MINSK, 29 November (BelTA) – Belarus plans to start large-scale commercial production of grapes and is interested in Moldova’s technologies, Deputy Prime Minister of Belarus Mikhail Rusy said at a meeting with Deputy Prime Minister-Economy Minister of Moldova Valeriu Lazar on 29 November, BelTA has learnt.
Vineyards have already been planted in some regions of Belarus. The project will be expanded to other regions. “We want to switch to commercial production of grapes and we need your assistance, because Moldova possesses modern grape varieties and advanced production technologies,” Mikhail Rusy said.

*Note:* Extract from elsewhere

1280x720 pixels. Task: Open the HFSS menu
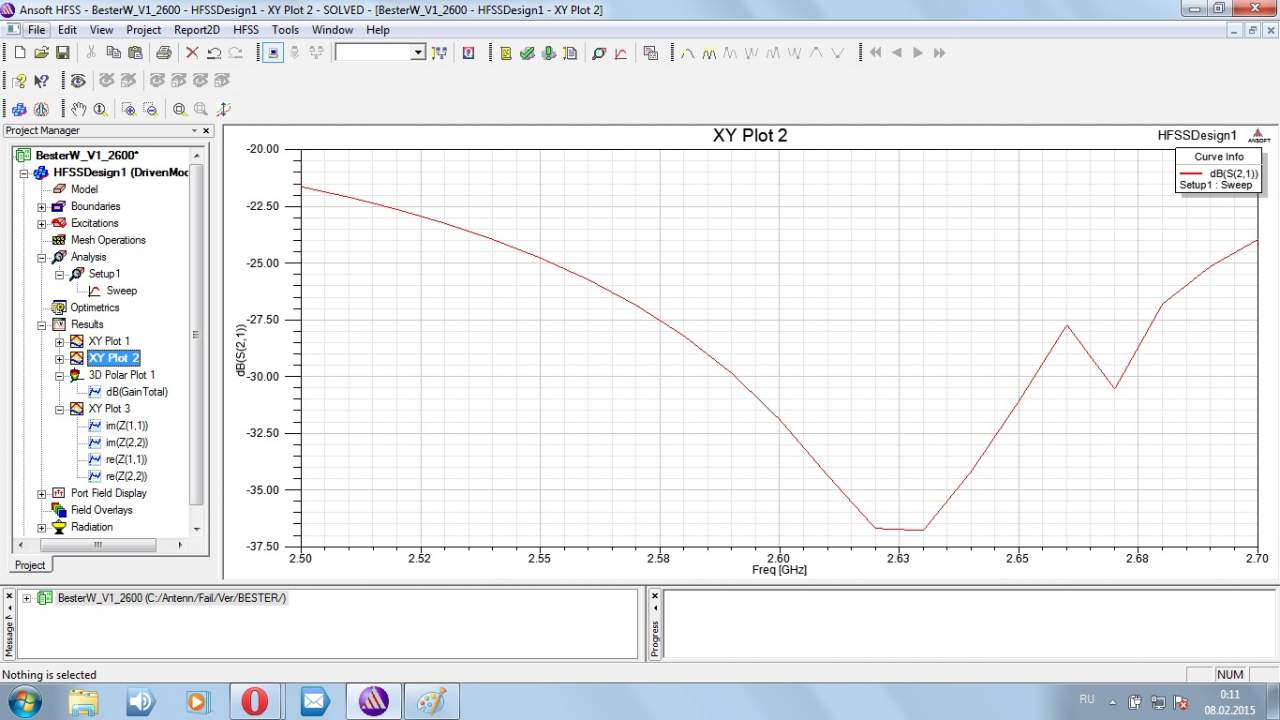[245, 30]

He reminded that the two countries are maintaining fruitful cooperation in viniculture. Wine made from Moldovan wine stock is rather popular in Belarus.

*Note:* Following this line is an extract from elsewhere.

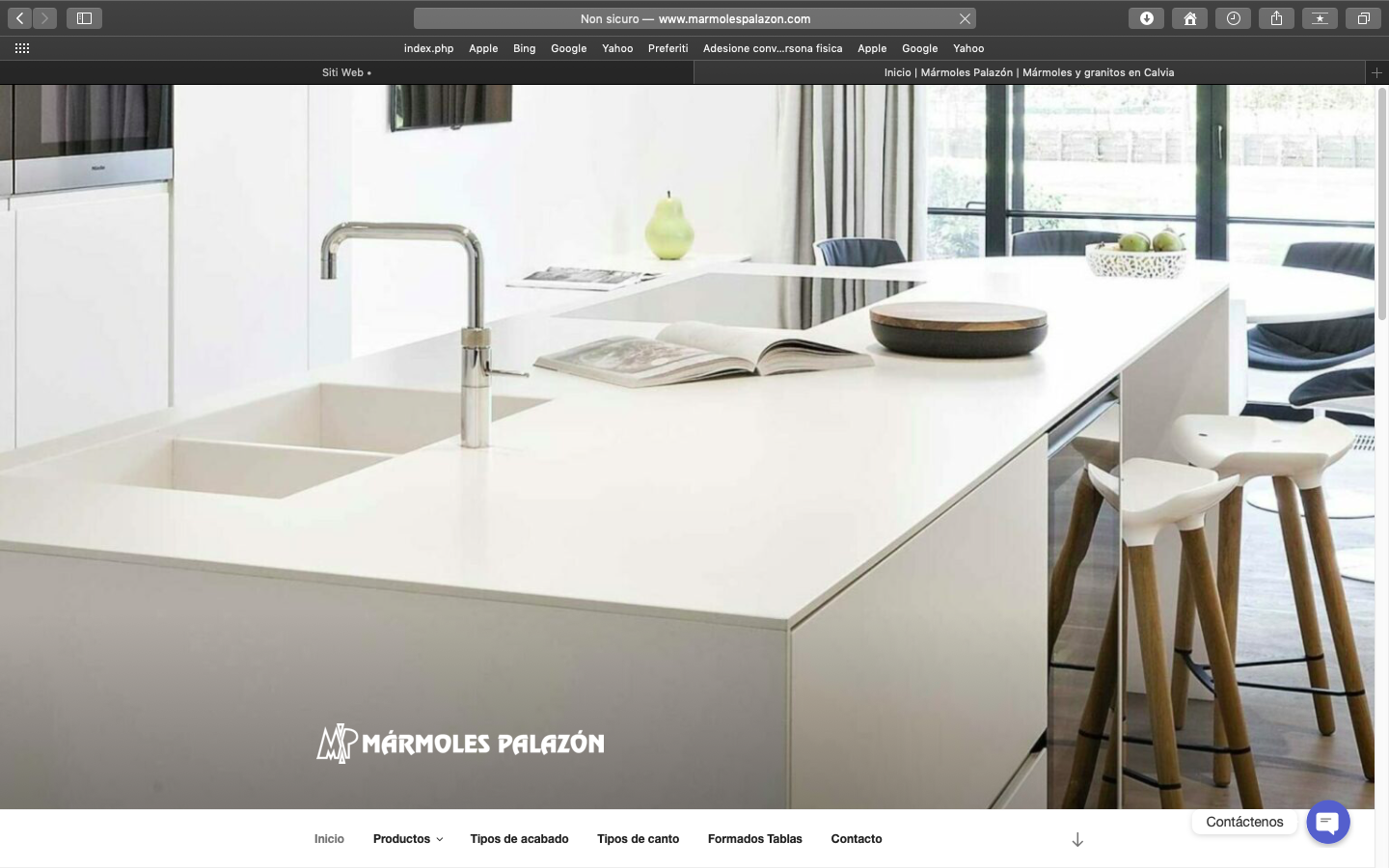Click the favorites grid icon
This screenshot has width=1389, height=868.
tap(22, 48)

According to Mikhail Rusy, Belarus and Moldova have great capacities to expand cooperation across many sectors. Mechanical engineering is probably the most promising cooperation venue. Belarusian trolleybuses, buses, tractors, including garden tractors, have earned a good reputation in Moldova. Belarus also suggests joint projects to supply and promote goods to third countries.
In 2011 the trade between Belarus and Moldova made up $319.7 million, up by 28.3% in comparison with 2010. In January-September 2012 the bilateral trade totaled $250.9 million, up by 10.8% over the same period in 2011. In January-September Belarus’ exports to Moldova made up $192.7 million, up by 9.9% over the same months a year ago. Moldovan exports to Belarus increased by 13.9% to $58.2 million.

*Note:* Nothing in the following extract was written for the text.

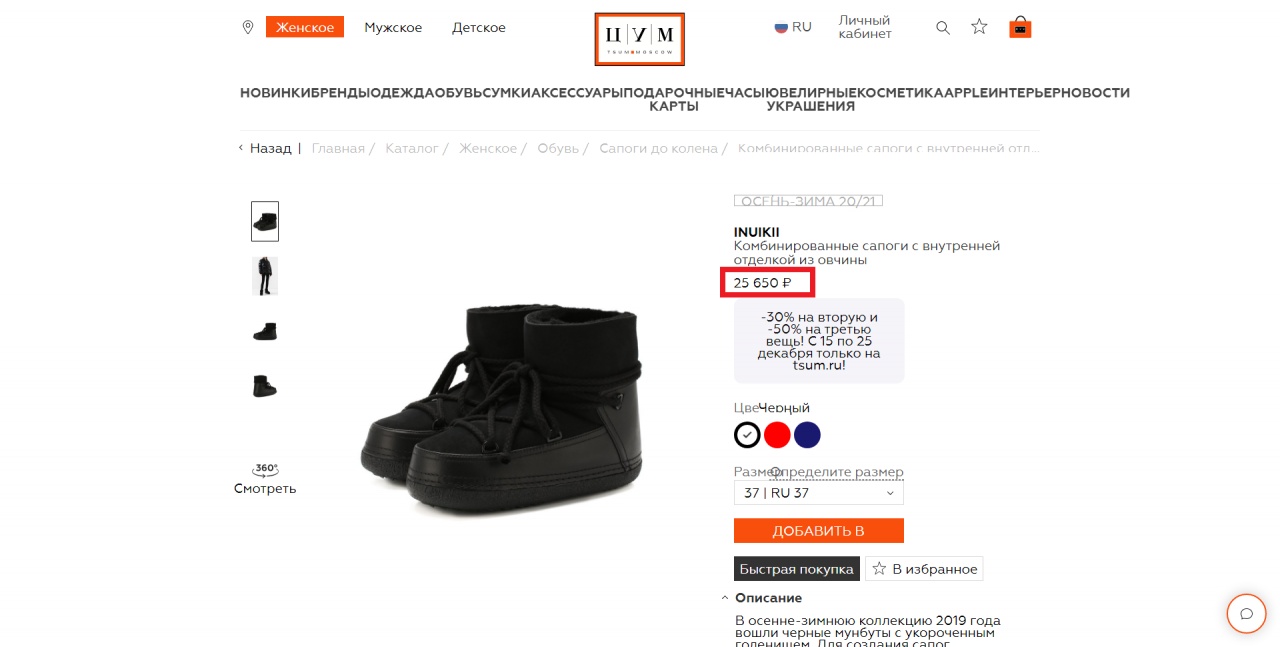
Task: Select the black color option
Action: pos(747,435)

Belarus’ major exports to Moldova include oil products, tractors, trolleybuses, buses, trucks, road and construction equipment, ceramics, tobacco products, tires, fiberglass, light industry products, refrigerators. Belarus is a traditional consumer of Moldavian agricultural, winemaking and industrial products. Belarus purchases Moldavian fresh and canned fruit and vegetables, wines and cognacs, corn, sunflower oil, gypsum, other products.
The two states signed an agreement on economic and sci-tech cooperation in agribusiness. Belarus accounts for 10% of Moldova’s export and is the second largest consumer of Moldovan fruit and vegetables. In 2011 a quarter of Moldova’s wine exports was destined to Belarus. Our country supplies food staples to Moldova, including dairy products, fish, flour, malt, confectionary, sugar and salt.
A total of 17 companies with Belarusian investments operate in Moldova. Ten of them are joint ventures and seven are foreign companies.